Surprisingly little is known about the great Indian sage Patanjali, considering he wrote one of the most influential works of yoga philosophy. There is debate over who he was and when he lived. It is generaally believed that he wrote the YS at least 1,700 years ago.
The Yoga Sutra comprises 185 sutras (an Indian term for aphorism, or words of wisdom) that collectively delineate and clarify the discipline of classical yoga.
In the second of four chapters, he describes the eightfold path, or ashtanga (ashta=eight, anga=limb). These eight limbs are intended as guidelines for living a life with meaning and purpose. They may be seen as a kind of map for seekers of greater happiness and spiritual fulfillment.

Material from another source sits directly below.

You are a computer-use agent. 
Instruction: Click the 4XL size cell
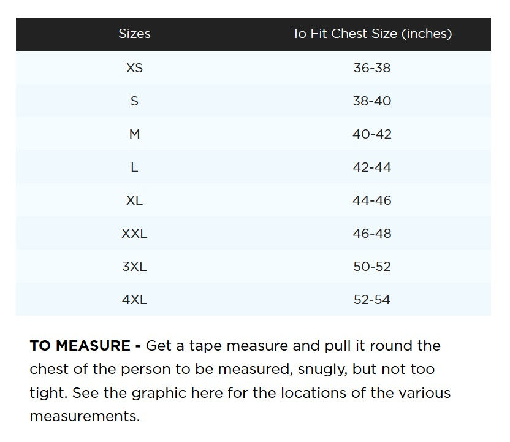134,299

Most yoga classes in the West focus predominantly on the development and honing of asana (posture) technique. However, asana is just one of the eight limbs described in the YS.
The eight limbs are:
1. Yama – universal ethical practices
a. Ahimsa – nonviolence, love, compassion for all
b. Satya – truthfulness
c. Asteya – non-stealing, generosity
d. Brahmacharya – balance and moderation of the live force
e. Aparigraha – greedlessness, awareness of abundance
2. Niyama – personal lifestyle observances
a. Saucha – cleanliness, purity, simplicity
b. Santosha – contentment
c. Tapas – heat, spiritual austerities
d. Svadhyaya – study of the Divine through scripture, nature, and self-reflection
e. Isvara Pranidhana – surrender to the Divine
3. Asana – posture
4. Pranayama – breath control, enhancement and guidance of prana (the vital life force)

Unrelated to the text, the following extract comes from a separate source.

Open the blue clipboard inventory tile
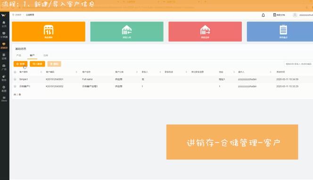Screen dimensions: 313x180 [280, 32]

5. Pratyahara – sensory withdrawal
6. Dharana – concentration, gathering of consciousness inward
7. Dhyana – meditation, uninterrupted flow of consciousness inward
8. Samadhi – enlightenment, union with Divine consciousness
It’s possible to derive great benefit from asana practice without ever paying attention to the other seven steps on the eightfold path. But if you do choose to dig deeper and explore the philosophical underpinnings of yoga, your practice (and, consequently, your life) can be so much richer, fuller, and ultimately more gratifying.
Moving Forward with Intention
The turning of the seasons, the autumnal equinox, is nearly upon us. As we prepare for the transition from summer to fall, it’s the perfect moment to pause…to slow down…to stop and observe. This moment is a chance to notice what the past few months have wrought, and to contemplate what seeds we will sow for the months ahead.
This pause is akin to the time we devote at the beginning of a yoga class to set an intention, or sankalpah, for our practice. Sankalpah is a Sanskrit term for will or determination. When we set a sankalpah, we are choosing to move beyond the physical aspects of the practice and imbue our efforts with meaning and purpose.
What we choose need not be complicated or verbose. It might be an idea, a concept, even simply a word that signifies something we wish to cultivate in our lives: peace, love, health, honesty, truth, gratitude, relaxation, mindfulness, compassion, kindness, strength.
This brief moment of consciously and deliberately slowing down marks the transition from the external and often scattered attention of our daily life to the inward, steady focus of our practice. It prepares us to move forward with purpose and dedication.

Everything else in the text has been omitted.